Python code profiling and accelerating your calculations with numba

You wrote up your excellent idea as Python program/module but you are unsatisfied with its performance. The chances are high most of us have been there at least once. I’ve been there last week.

I found excellent method for outlier detection (Enhanced Isolation Forest). eIF was initially written in Python and later optimised in Cython (using C++). C++ is ~40x faster than vanilla Python version, but it lacks the possibility to save the model (which is crucial for my project). Since adding model saving to C++ version is rather complicated buisness, I’ve decided to optimise Python code. Initially I hoped for ~5-10x speed improvement. The final effect surprised me, as rewritten Python code was ~40x faster than initial version matching C++ version performance!

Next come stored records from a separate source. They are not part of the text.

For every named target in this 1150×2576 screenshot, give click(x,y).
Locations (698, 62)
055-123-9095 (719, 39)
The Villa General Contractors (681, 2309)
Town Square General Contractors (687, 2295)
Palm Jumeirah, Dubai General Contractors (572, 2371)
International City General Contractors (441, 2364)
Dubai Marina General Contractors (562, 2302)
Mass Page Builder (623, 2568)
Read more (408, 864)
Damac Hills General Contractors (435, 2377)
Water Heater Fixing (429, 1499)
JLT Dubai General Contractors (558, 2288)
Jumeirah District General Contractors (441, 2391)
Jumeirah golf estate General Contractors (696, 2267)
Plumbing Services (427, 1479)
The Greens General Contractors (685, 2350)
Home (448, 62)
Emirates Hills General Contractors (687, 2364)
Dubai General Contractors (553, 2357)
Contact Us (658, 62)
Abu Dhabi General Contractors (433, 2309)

How is it possible? Speeding up your code isn’t trivial. First you need to find which parts of your code are slow (so-called code profiling). Once you know that, you can start tinkering with the code itself (code optimisation).

Code profiling

Traditionally I’ve been relying on %timeit which reports precise execution time for expressions in Python.

%timeit F3.fit(X)
# 1.25 s ± 792 µs per loop (mean ± std. dev. of 7 runs, 1 l oop each)

As awesome as %timeit is, it won’t really tell you which parts of your code are time consuming. At least not directly. For that you’ll need something more advanced.

Code profiling became easier thanks to line_profiler. You can install, load and use it in Jupyter notebook as follows:

# install line_profiler in your system
!pip install line_profiler 
# load the module into current Jupyter notebook
%load_ext line_profiler

# evaluate populate_nodes function of F3.fit program
%lprun -f F3.populate_nodes F3.fit(X)

The example above tells you that although line 134 takes just 11.7 µs per single execution, overall it takes 42.5% of the execution time as it’s executed over 32k times. So starting optimisation of the code from this single line could have dramatic effect on overall execution time.

Code optimisation

First thing I’ve noticed in the original Python code was that in order to calculate outlier score individual samples were streamed through individual trees in the iForest.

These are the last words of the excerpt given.